About Vibe Coding
Software development is changing rapidly overnight. Indeed:
- OpenAI announced Codex on May 16, 2025, for their $200/month Pro users https://openai.com/index/introducing-codex/.
- Microsoft GitHub Copilot released its new coding agent on May 19, 2025. https://bsky.app/profile/github.com/post/3lpjxvgje7s2k
- Google announced a tool called Jules (jules.google.com) on May 20, 2025, making it available for free and
- Mistral releases devstral, an open-source model for coding agents on May 21, 2025. https://mistral.ai/news/devstral
These new coding agents—along with Cursor, Lovable, Windsurf, V0, Bold.new, and others—are all tools that support some form of “vibe coding” (a term coined by Karpathy indicating AI-assisted coding).
This gives rise to a lot of FUD (fear, uncertainty, and doubt) from the corporate gatekeepers.
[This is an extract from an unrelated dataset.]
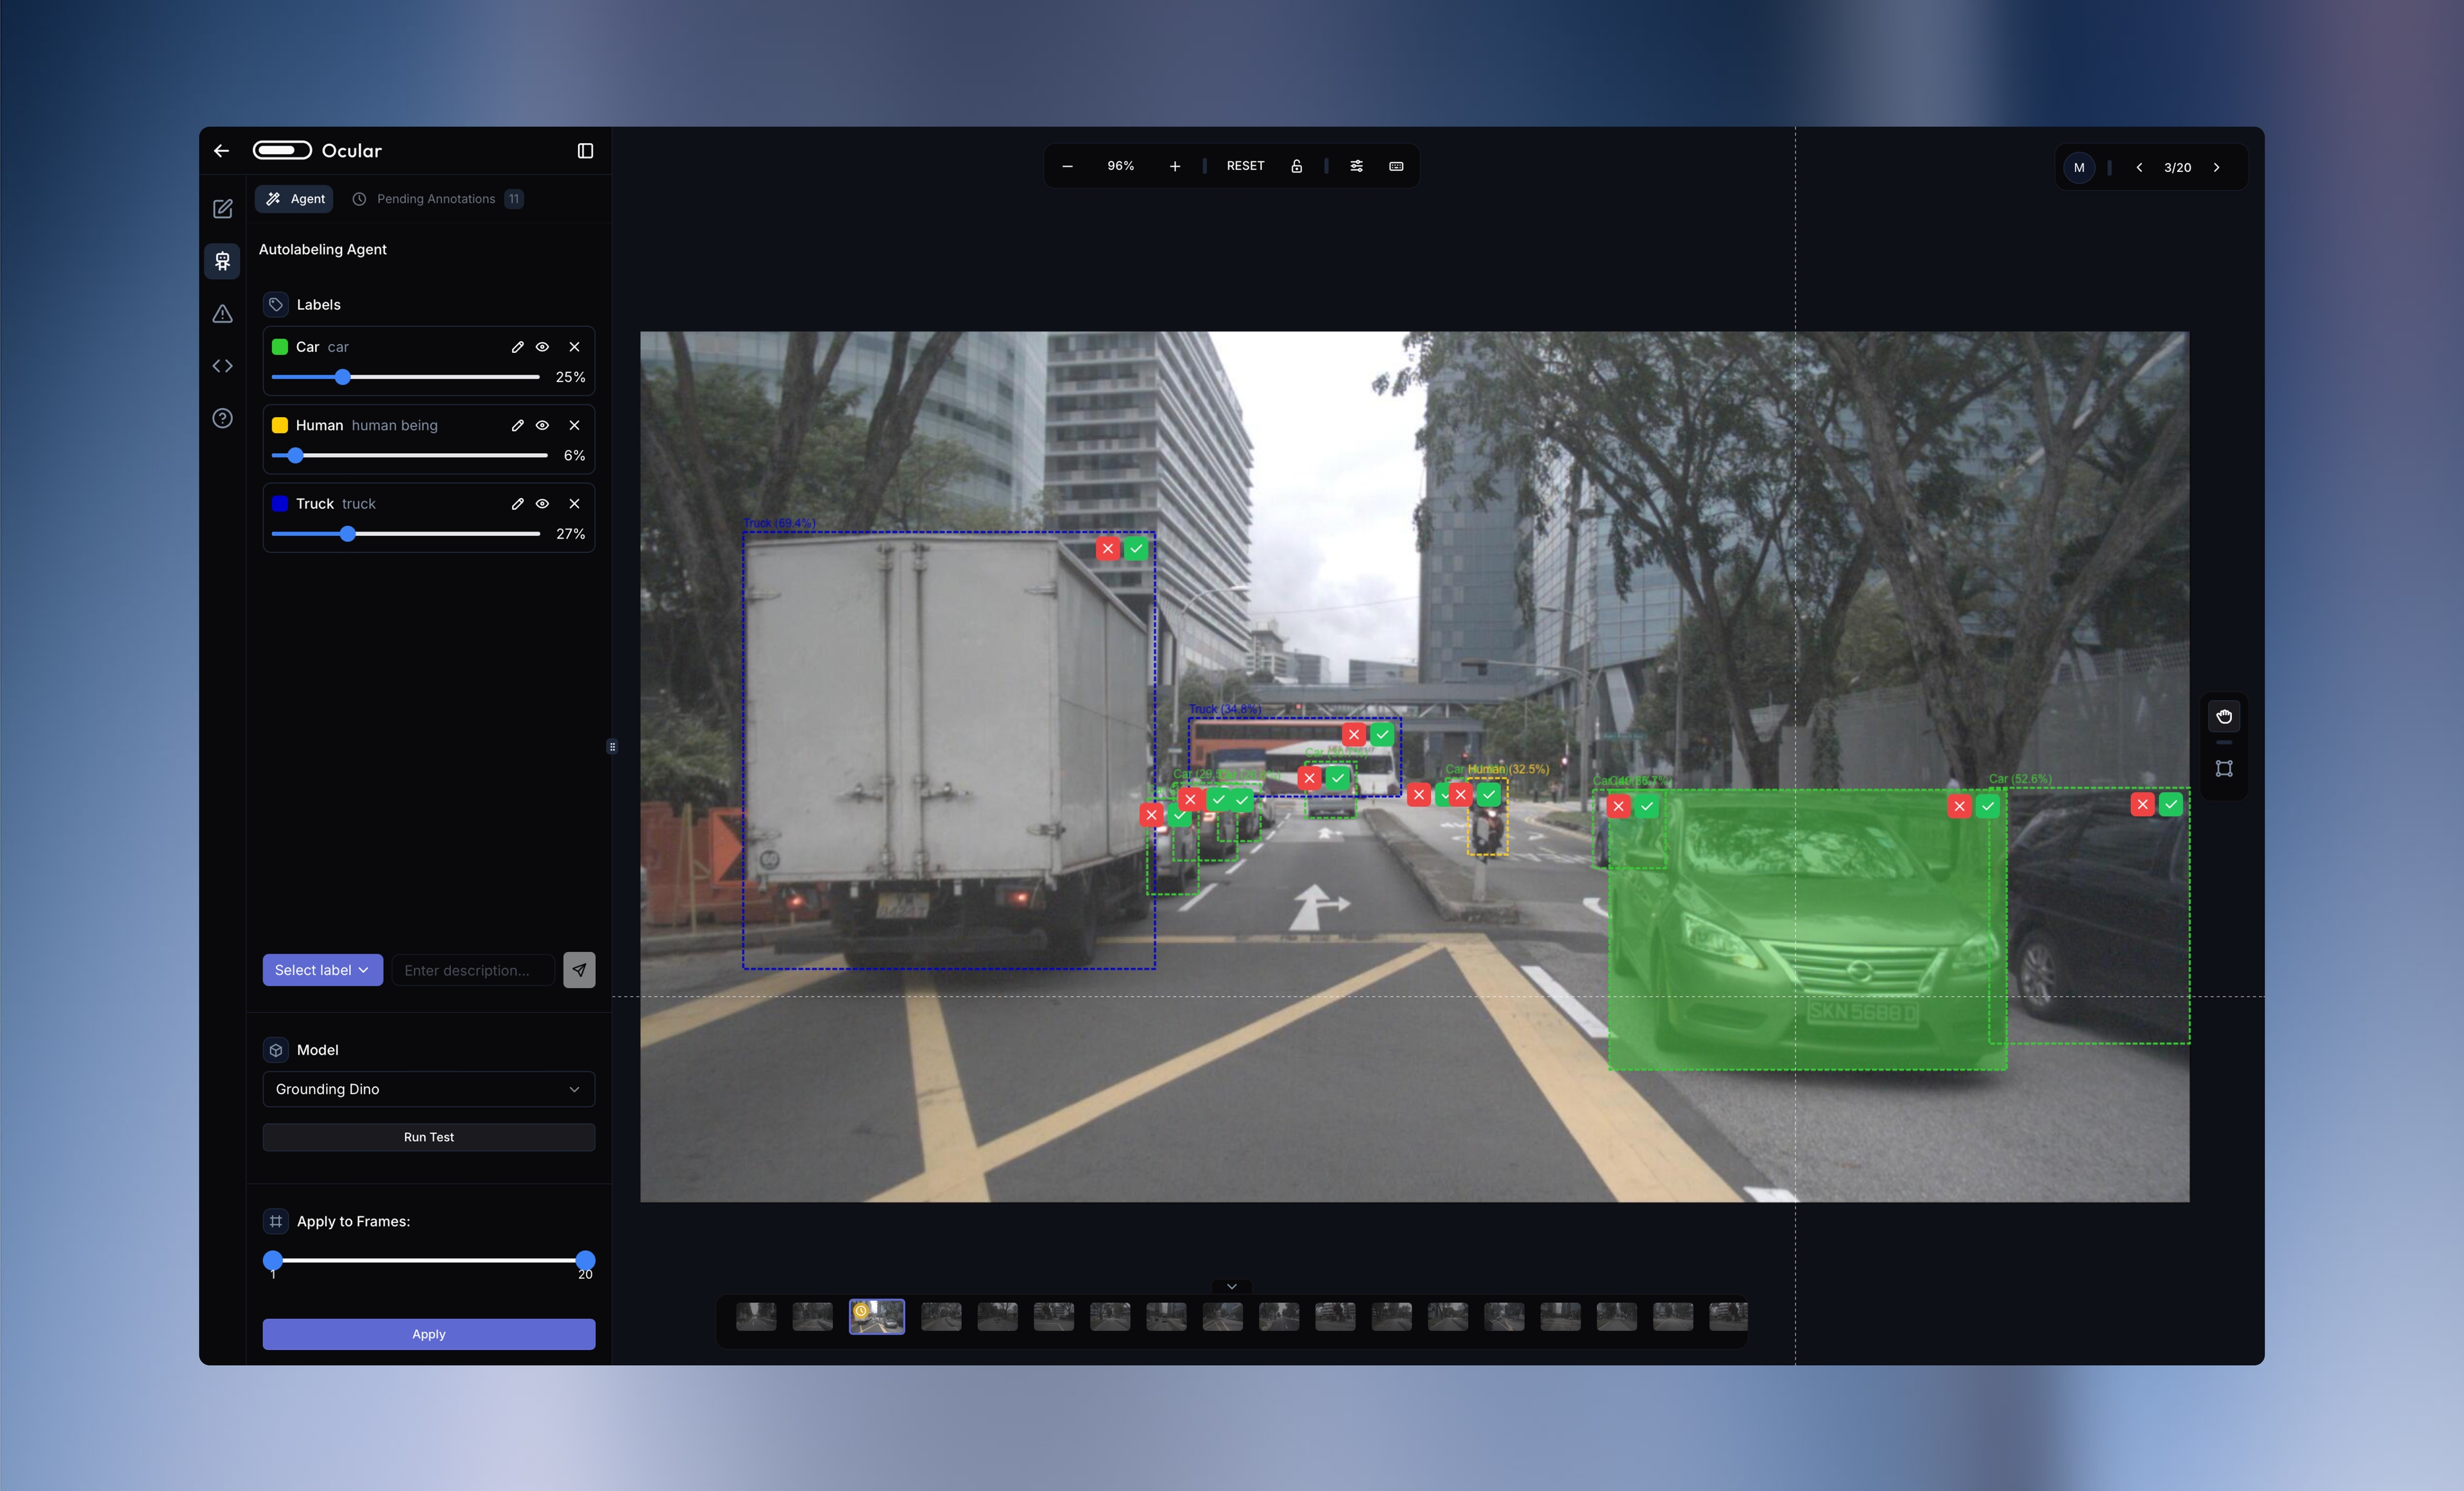Open the warning triangle sidebar icon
The short-term opportunity is this: in a design thinking approach, a “research prototype” that checks the basic hypotheses (who is this product for, what problem does the product solve) can be developed much faster using vibe coding.
Even with the expected “valley of disappointment” that may follow (because users tend to overreact to the initial prototype, which will likely need to be rewritten from scratch), in the end, the chance of building a product that resonates with users is much higher and it will be ready sooner—if the same good old software process is followed, from prototype to Minimum Viable Product (MVP) to Version 1 accepted by users.